* **BRIEF**
Where the records below reach the line containing "Screenshot is 2464x1510.", start transcribing, and end with the line containing "Like (1721, 195)", exactly and with nothing else added.

* **STORED DATA**
☆ ☆ ☆
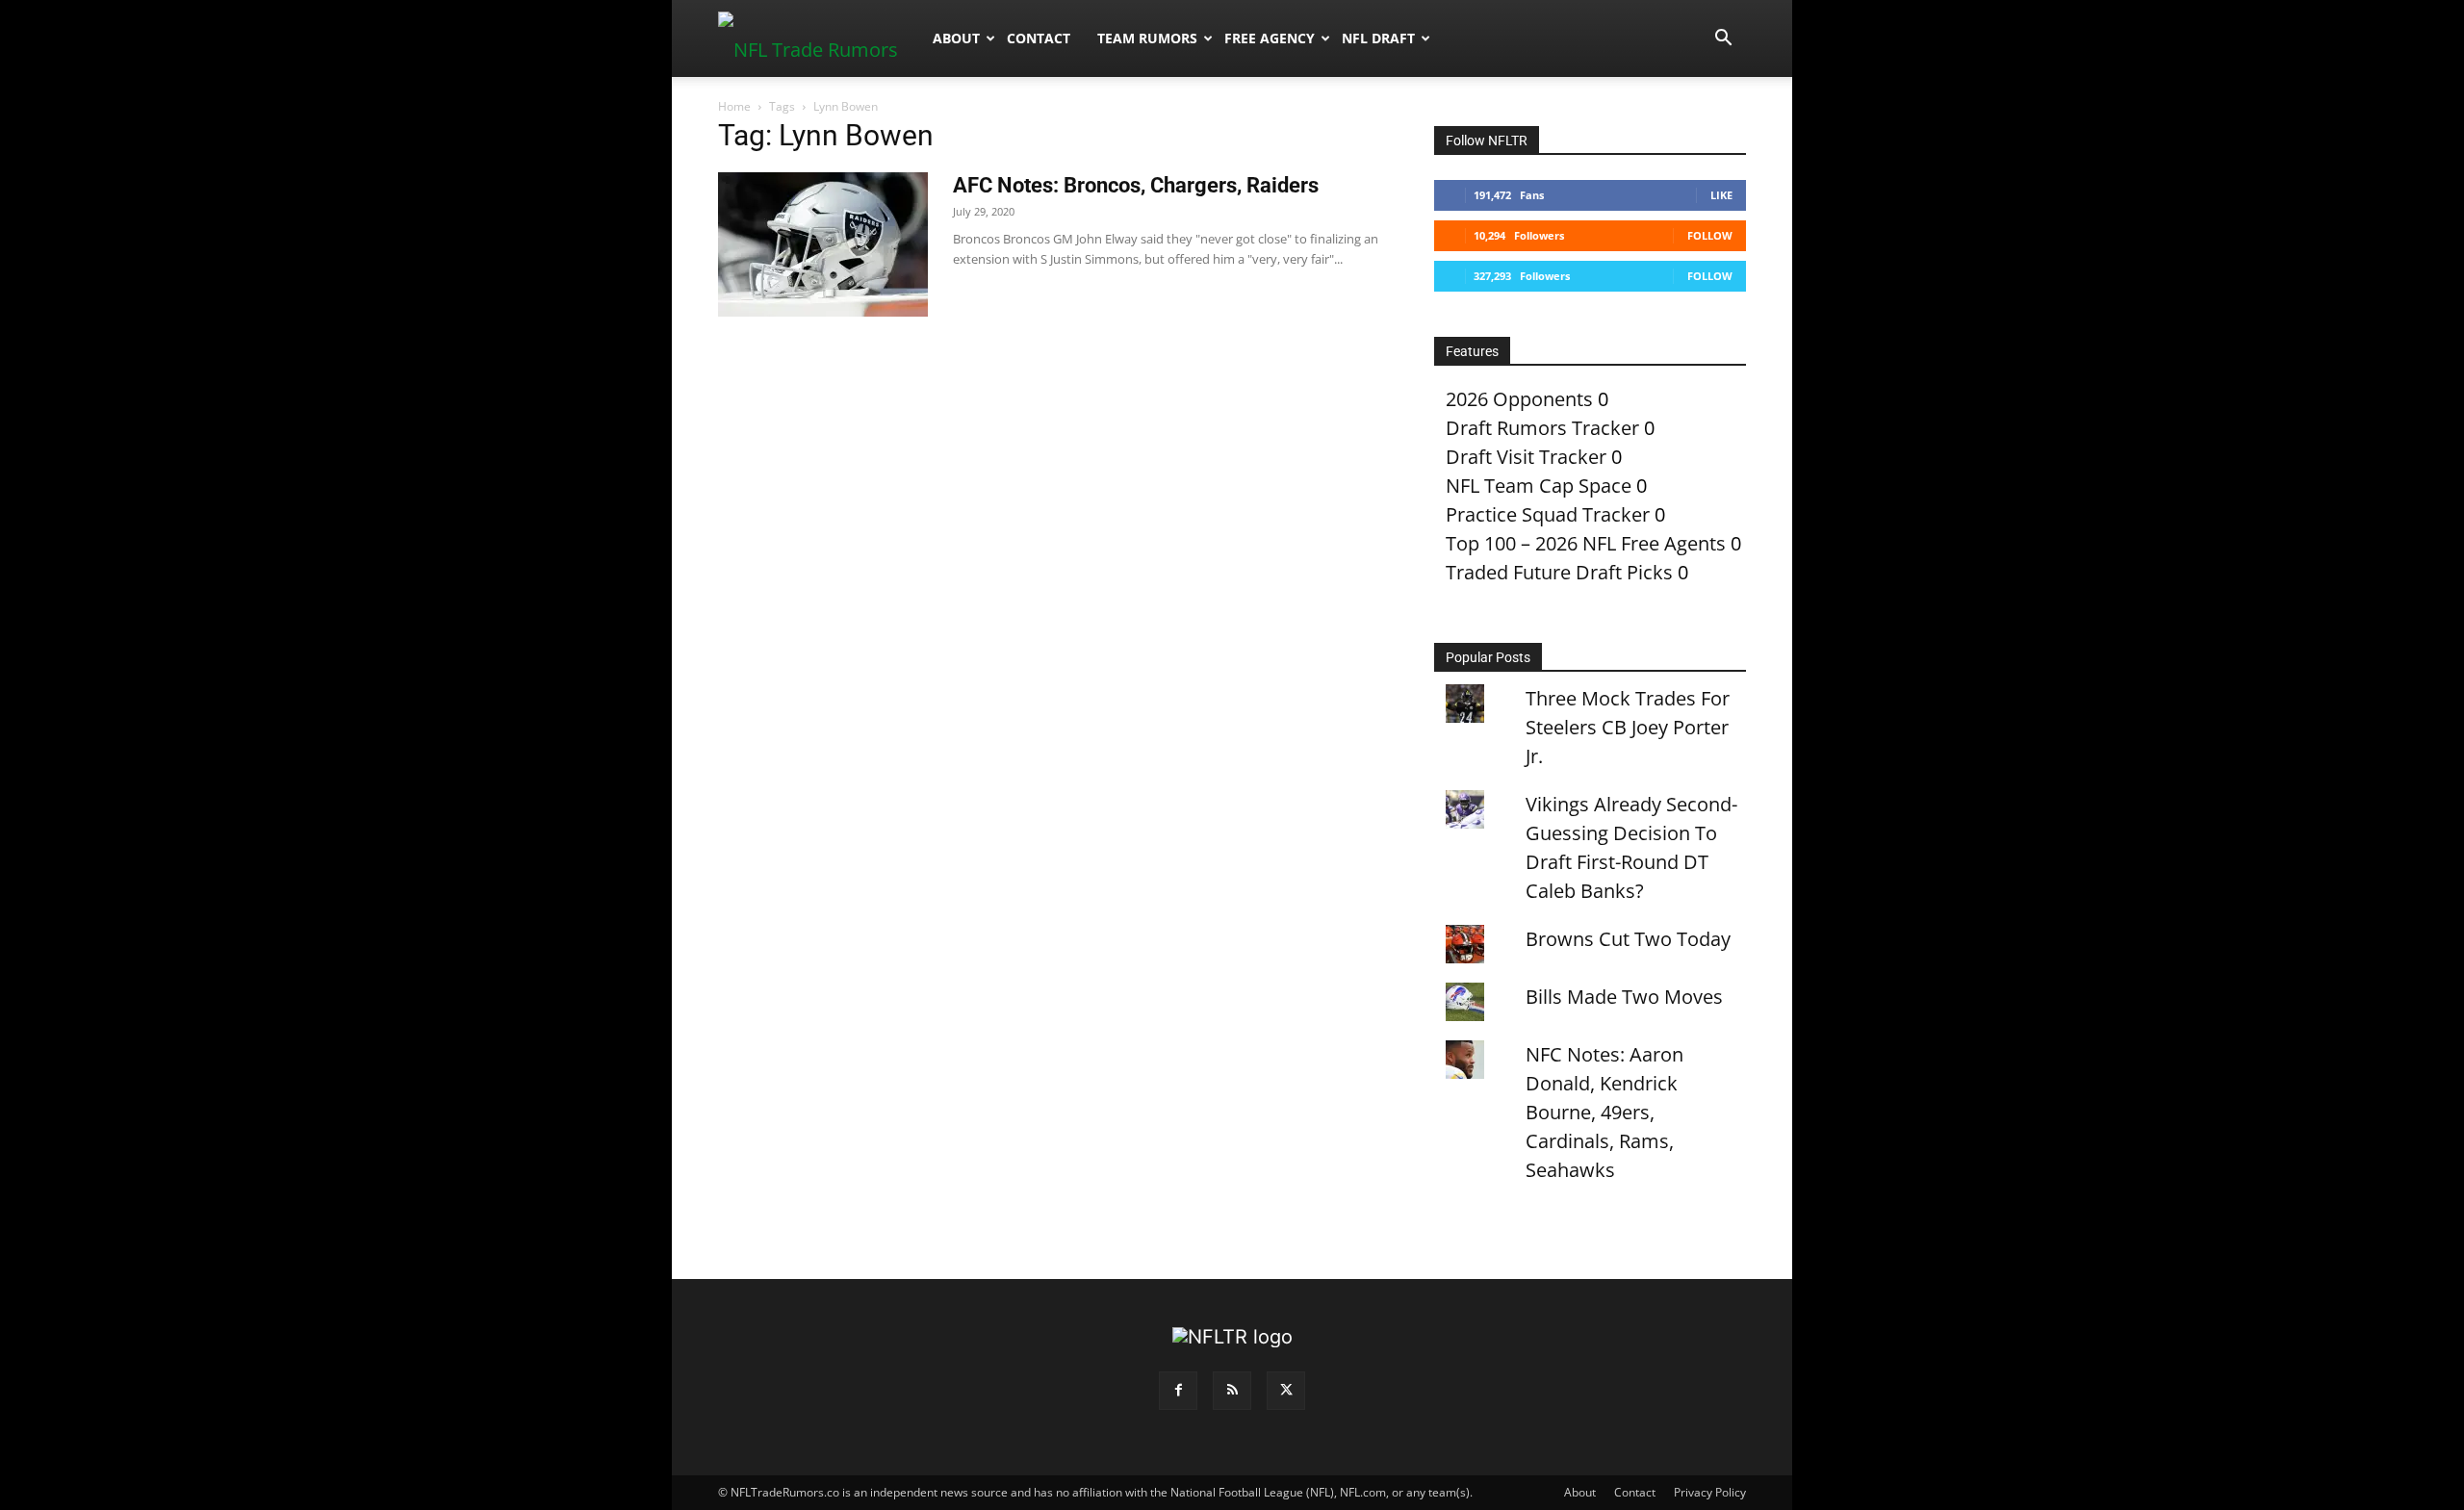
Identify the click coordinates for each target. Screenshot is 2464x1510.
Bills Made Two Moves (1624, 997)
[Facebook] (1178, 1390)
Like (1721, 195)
☆ ☆ ☆
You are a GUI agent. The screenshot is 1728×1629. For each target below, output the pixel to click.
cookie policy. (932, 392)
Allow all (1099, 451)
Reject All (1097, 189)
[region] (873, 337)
☆ ☆ ☆
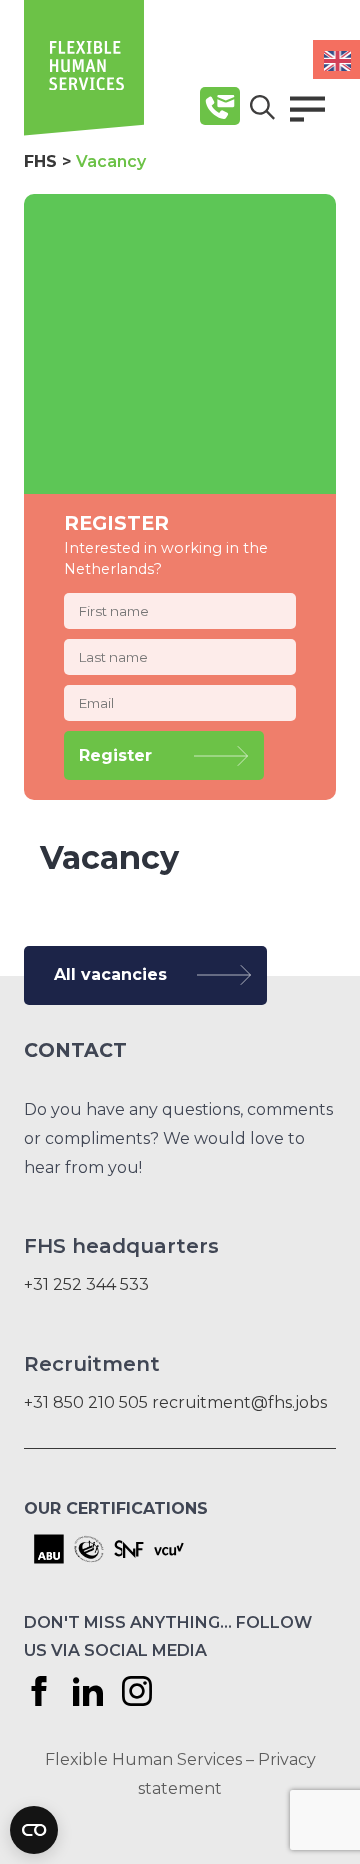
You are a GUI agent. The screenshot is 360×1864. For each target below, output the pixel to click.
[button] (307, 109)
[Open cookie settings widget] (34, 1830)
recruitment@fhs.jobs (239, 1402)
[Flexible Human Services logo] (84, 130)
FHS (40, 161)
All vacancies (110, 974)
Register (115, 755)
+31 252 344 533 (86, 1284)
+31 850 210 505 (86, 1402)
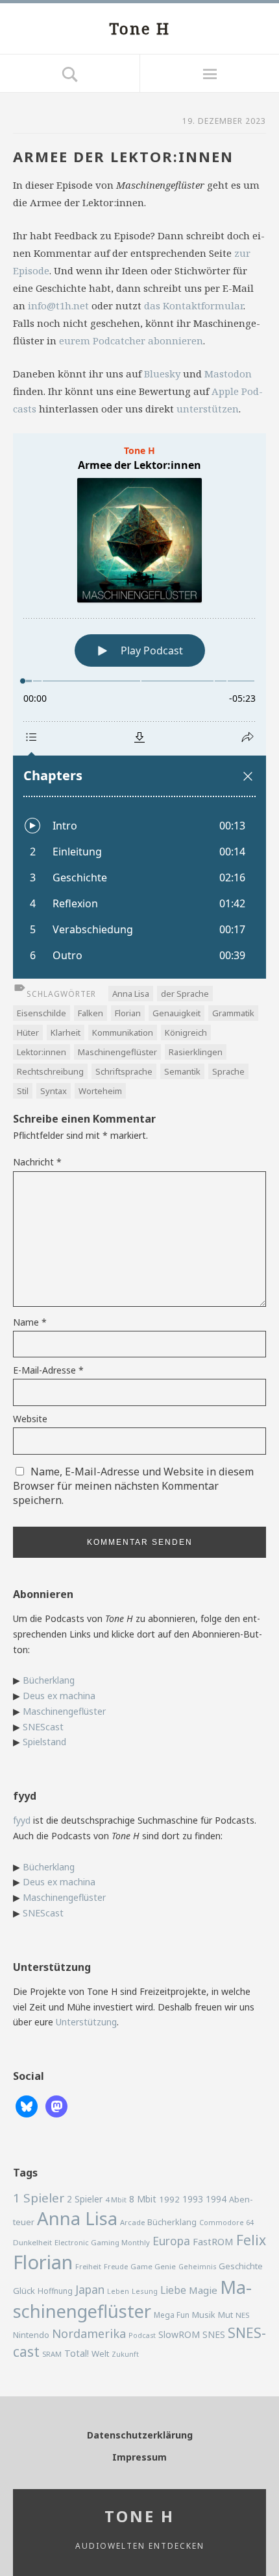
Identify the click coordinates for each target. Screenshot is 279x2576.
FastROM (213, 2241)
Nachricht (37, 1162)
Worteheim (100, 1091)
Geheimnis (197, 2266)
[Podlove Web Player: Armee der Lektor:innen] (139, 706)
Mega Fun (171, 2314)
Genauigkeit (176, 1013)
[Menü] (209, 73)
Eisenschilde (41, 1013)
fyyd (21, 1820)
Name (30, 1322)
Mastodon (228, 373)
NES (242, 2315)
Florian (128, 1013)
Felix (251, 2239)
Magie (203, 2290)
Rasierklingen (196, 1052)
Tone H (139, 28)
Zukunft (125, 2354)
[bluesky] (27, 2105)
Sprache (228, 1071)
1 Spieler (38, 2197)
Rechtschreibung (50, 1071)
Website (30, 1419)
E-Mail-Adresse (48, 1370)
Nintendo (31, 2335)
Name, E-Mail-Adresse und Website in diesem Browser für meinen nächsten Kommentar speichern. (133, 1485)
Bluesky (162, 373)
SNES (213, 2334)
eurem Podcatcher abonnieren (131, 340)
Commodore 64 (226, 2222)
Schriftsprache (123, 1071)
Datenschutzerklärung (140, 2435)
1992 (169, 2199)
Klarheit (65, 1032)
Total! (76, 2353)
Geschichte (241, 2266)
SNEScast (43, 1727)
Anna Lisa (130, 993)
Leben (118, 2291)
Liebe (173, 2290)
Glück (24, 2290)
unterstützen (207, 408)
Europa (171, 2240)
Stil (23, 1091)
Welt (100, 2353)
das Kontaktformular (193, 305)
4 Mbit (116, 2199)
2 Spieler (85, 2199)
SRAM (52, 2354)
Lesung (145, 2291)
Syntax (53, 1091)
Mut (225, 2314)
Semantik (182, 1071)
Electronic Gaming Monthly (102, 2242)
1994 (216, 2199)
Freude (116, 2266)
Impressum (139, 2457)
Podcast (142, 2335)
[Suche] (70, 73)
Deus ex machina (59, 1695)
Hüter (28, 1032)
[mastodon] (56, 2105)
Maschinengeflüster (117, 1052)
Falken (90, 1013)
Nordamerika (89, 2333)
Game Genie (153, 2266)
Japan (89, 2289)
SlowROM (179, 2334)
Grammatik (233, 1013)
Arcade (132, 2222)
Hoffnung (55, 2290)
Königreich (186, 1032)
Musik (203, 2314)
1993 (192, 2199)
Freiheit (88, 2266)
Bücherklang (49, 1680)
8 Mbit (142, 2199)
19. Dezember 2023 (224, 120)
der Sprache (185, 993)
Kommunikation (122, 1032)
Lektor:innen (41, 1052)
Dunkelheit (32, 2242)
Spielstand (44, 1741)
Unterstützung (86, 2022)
☆ ☆ ☆
* **RESPONSE FOR THIS EXERCISE**
Identify the click coordinates for each target. Screenshot is 2464x1510.
Bills Made Two Moves (1624, 997)
[Facebook] (1178, 1390)
Like (1721, 195)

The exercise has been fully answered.